**What you are asked to do**
As the output, give exactly the lines that run from the one with "Where should I" through the end of the records below, and omit pictures.

**Material shown**
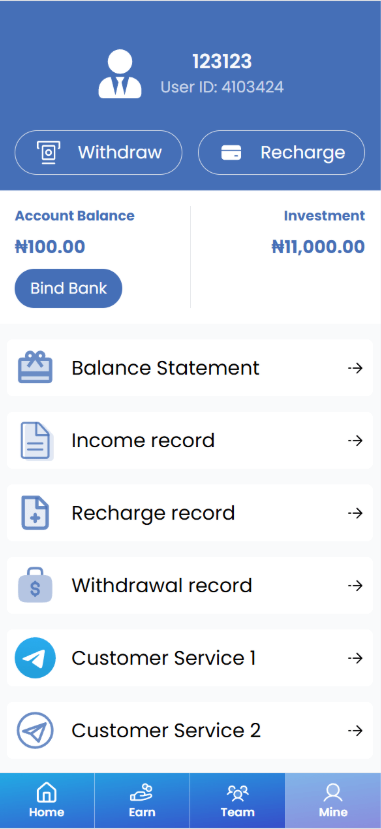Image resolution: width=381 pixels, height=829 pixels.
Task: Click the Telegram icon for Customer Service 1
Action: coord(35,658)
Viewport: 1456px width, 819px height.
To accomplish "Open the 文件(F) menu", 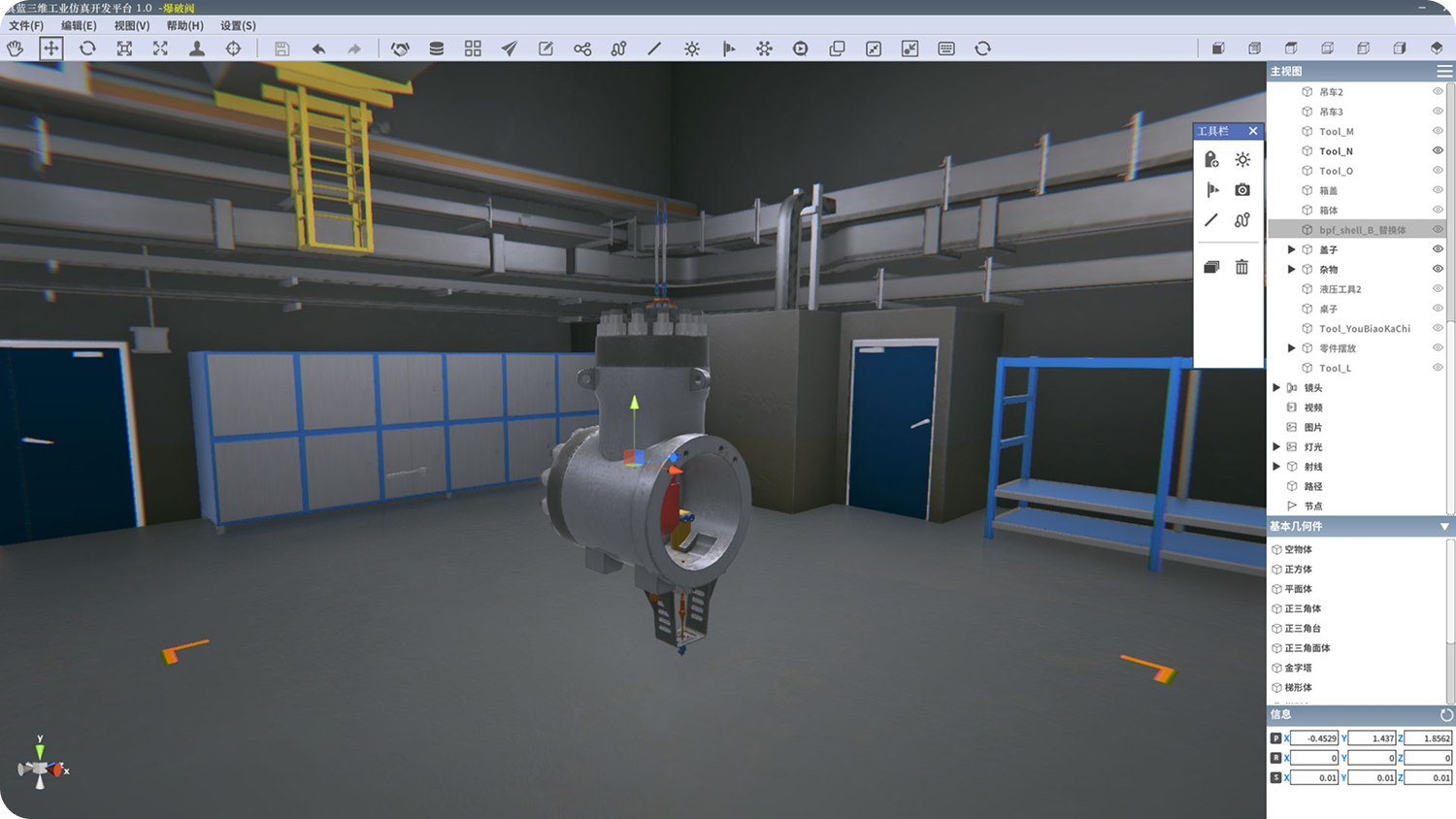I will coord(26,26).
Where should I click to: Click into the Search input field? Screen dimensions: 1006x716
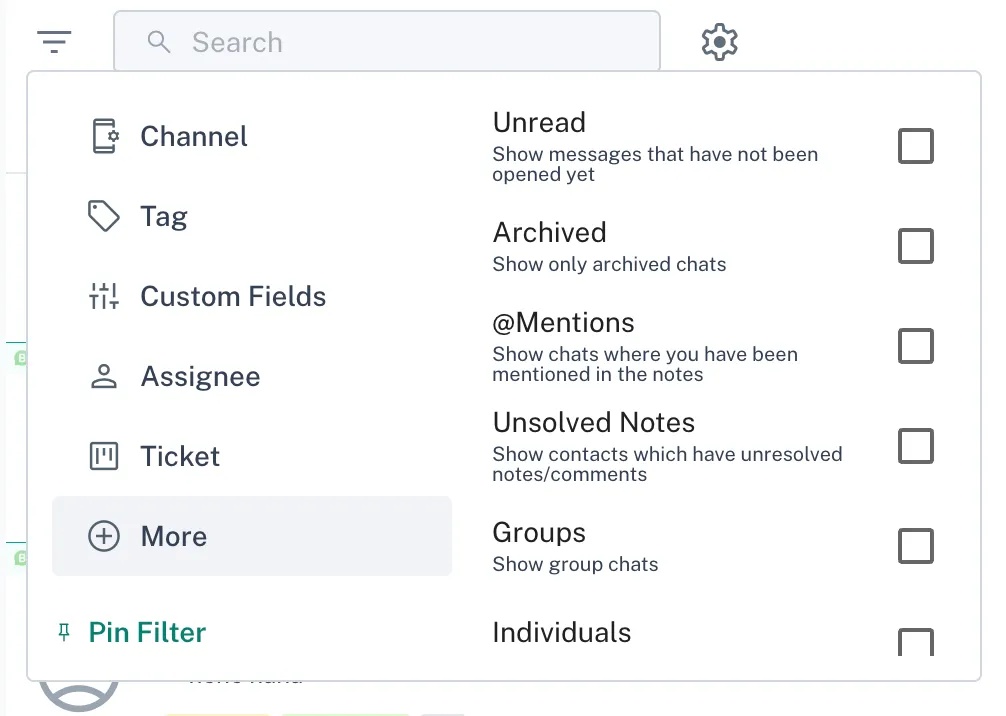pyautogui.click(x=400, y=42)
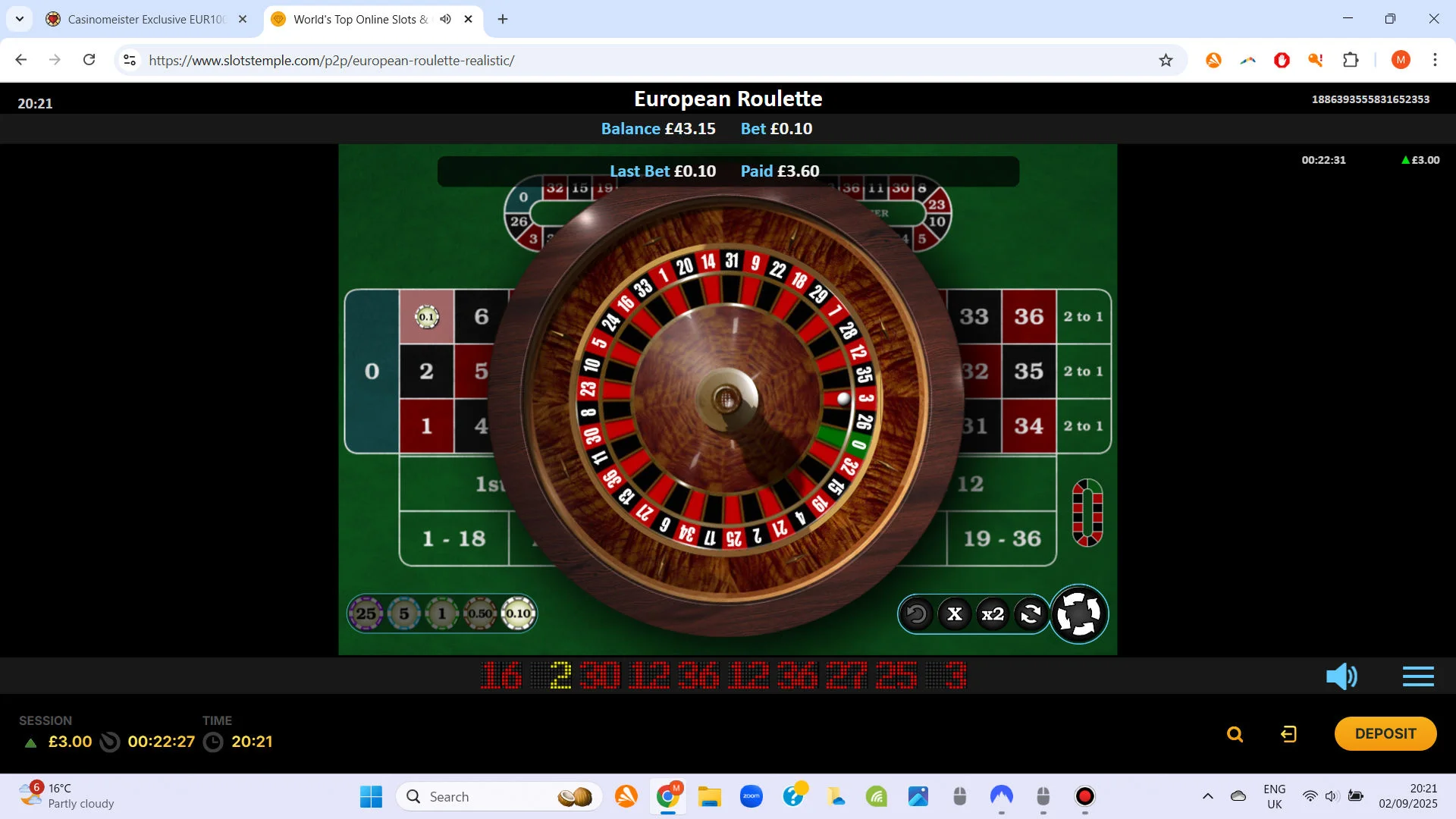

**Expected answer**
Where should I click to: Click into the Search input field? Screen dimensions: 1006x716
pyautogui.click(x=400, y=42)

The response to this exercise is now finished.